**EXERCISE OBJECTIVE**.
Reproduce the records from the line containing "Viewport: 1896px width, 713px" through the line containing "[1422, 466]", with "checkout" renamed to "payment" and nothing else altered. Omit the pictures from your answer.

**INPUT RECORDS**.
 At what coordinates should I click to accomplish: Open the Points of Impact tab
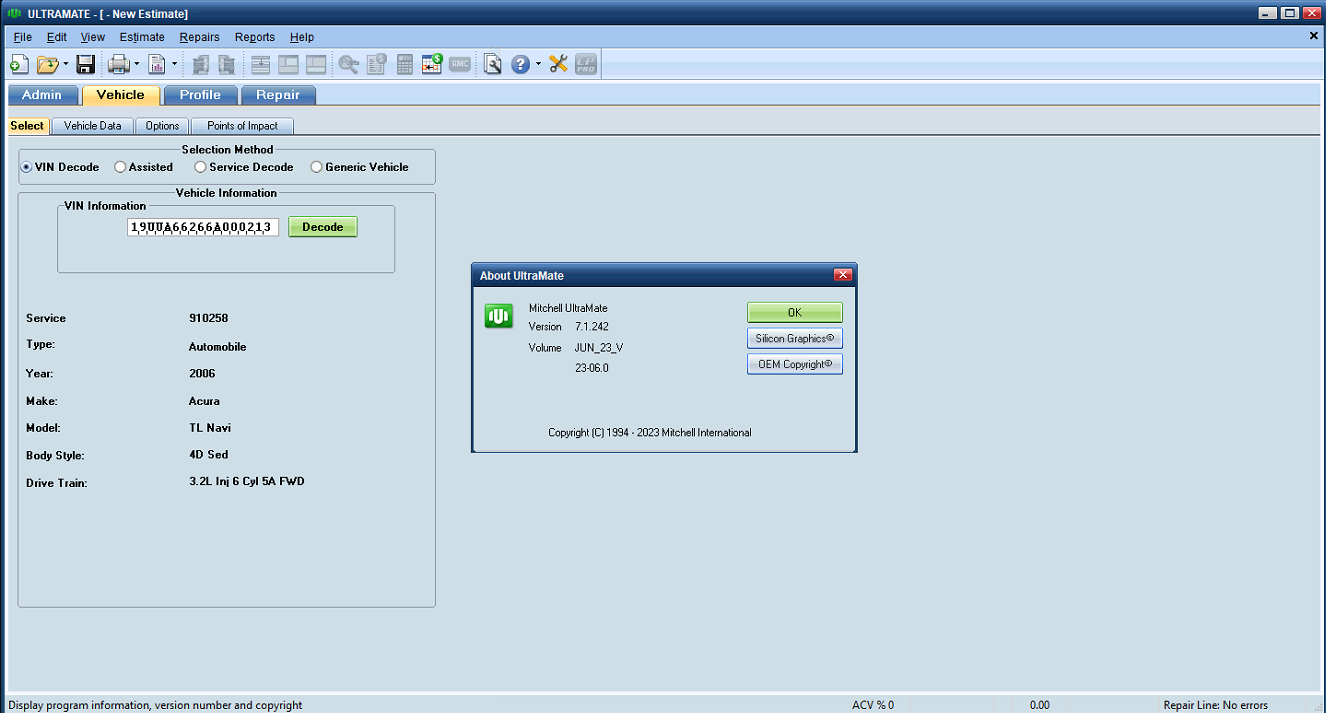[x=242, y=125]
...
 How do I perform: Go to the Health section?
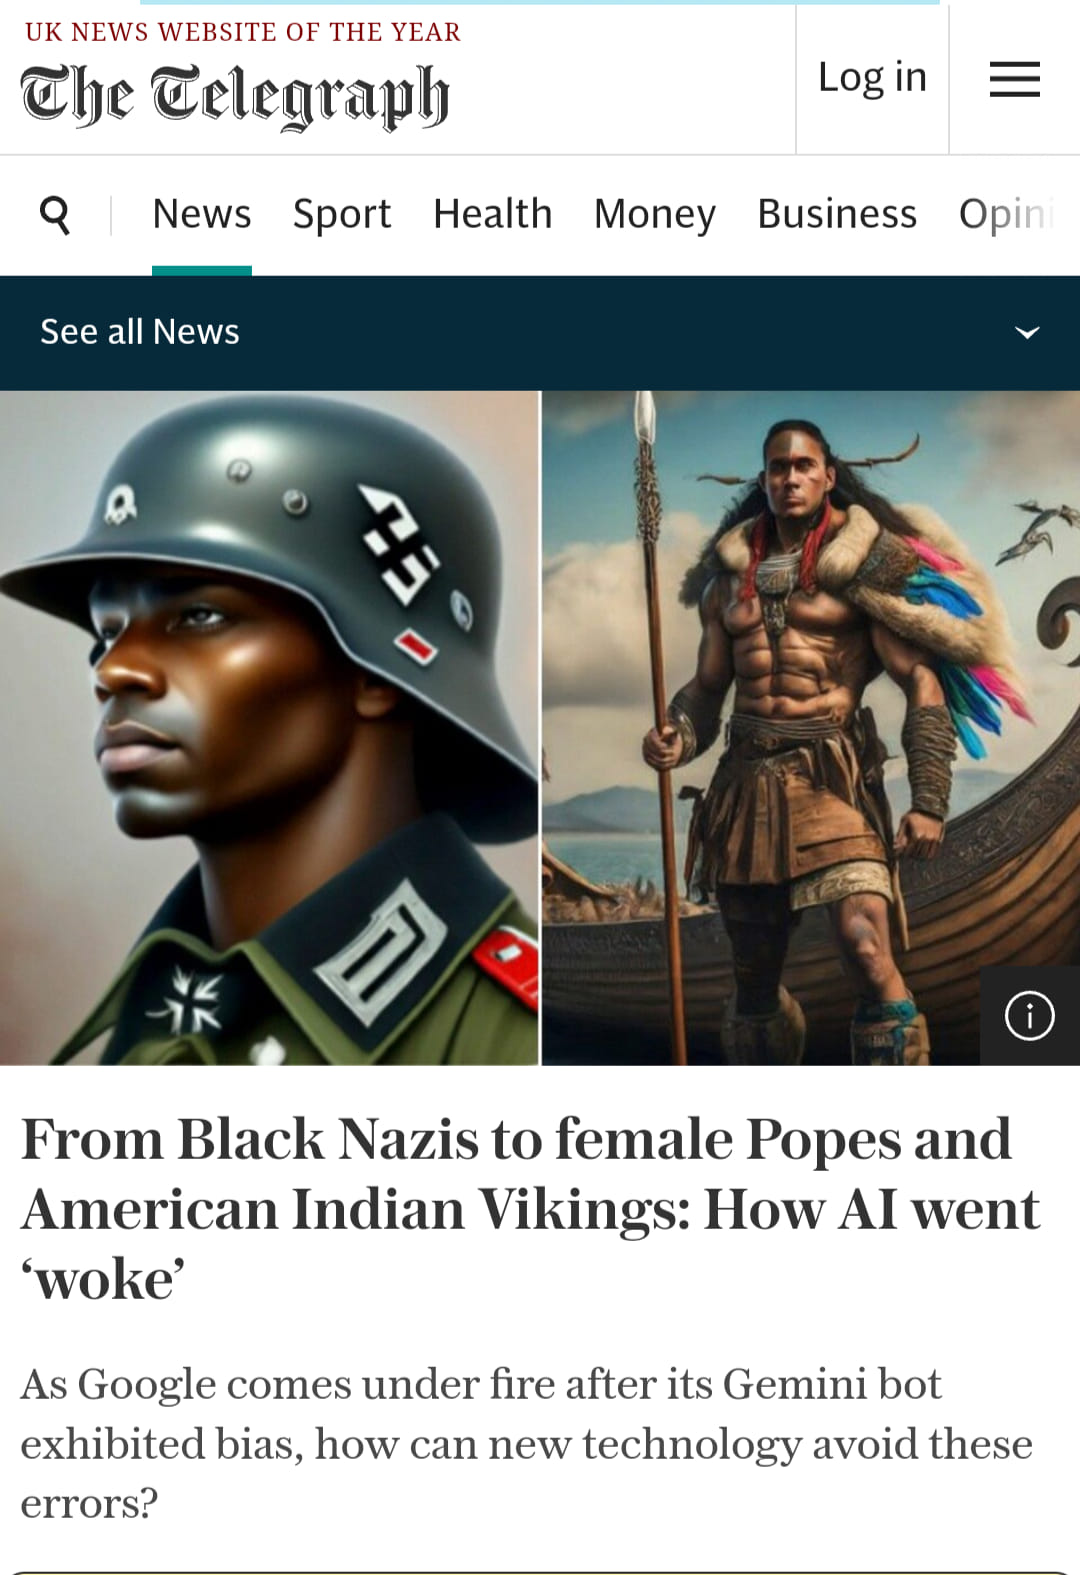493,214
==
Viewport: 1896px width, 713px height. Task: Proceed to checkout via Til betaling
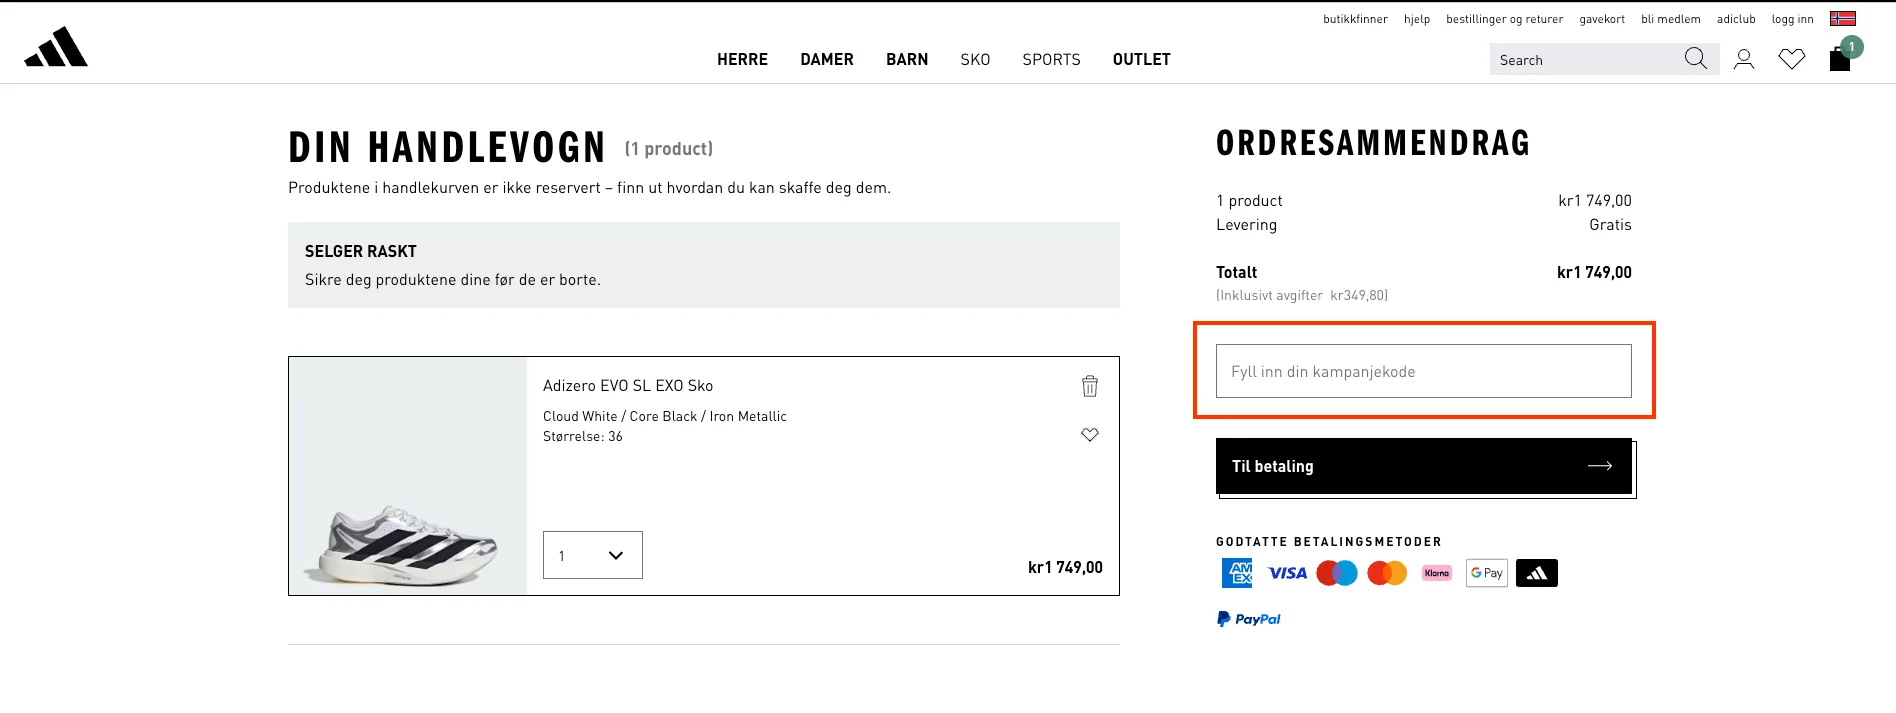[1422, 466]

**COMPLETE ANSWER**.
Viewport: 1896px width, 713px height. Task: Proceed to payment via Til betaling
[1422, 466]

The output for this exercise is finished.